* [Prompt] What you return must match the records below exactly, apart from the omitted pictures.

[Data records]

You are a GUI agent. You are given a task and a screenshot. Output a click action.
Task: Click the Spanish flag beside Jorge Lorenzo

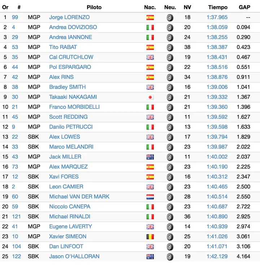[150, 17]
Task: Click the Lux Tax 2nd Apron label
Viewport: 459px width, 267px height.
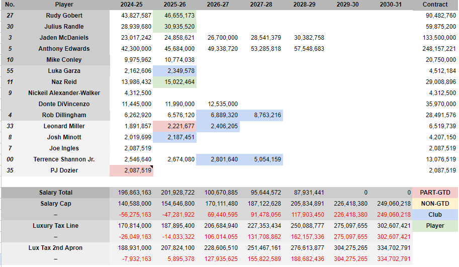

* [Written solution]
You are a GUI agent. You are given a task and a screenshot. Output a click action.
Task: Click the Spanish flag beside Jorge Lorenzo

[150, 17]
Task: Click the Lux Tax 2nd Apron label
Viewport: 459px width, 267px height.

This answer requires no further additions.